◆ Activity
Quote exactly and only this range of lines in the data below: the line that holds "Task: Enable the" to the line that holds "Collapse the test-controller", both included.

◆ Data section

■ ■ ■ ■ ■ ■ ■

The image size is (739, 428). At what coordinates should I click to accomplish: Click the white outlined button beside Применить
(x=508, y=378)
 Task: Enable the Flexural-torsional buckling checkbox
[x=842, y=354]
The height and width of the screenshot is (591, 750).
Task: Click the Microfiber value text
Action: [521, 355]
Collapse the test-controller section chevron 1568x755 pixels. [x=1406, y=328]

■ ■ ■ ■ ■ ■ ■

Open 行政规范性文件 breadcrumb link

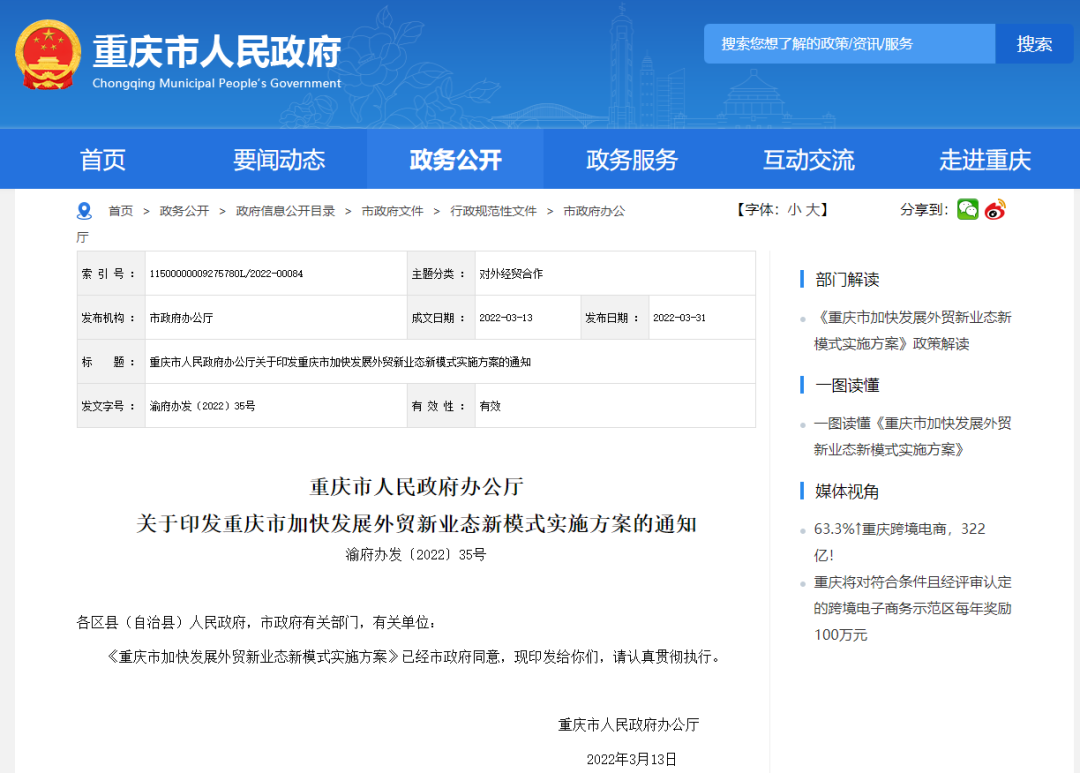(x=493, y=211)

■ ■ ■ ■ ■ ■ ■

◆ Result of this exercise
 Task: Enable the Flexural-torsional buckling checkbox
[x=842, y=354]
The height and width of the screenshot is (591, 750).
Task: Click the Microfiber value text
Action: [521, 355]
Collapse the test-controller section chevron 1568x755 pixels. [x=1406, y=328]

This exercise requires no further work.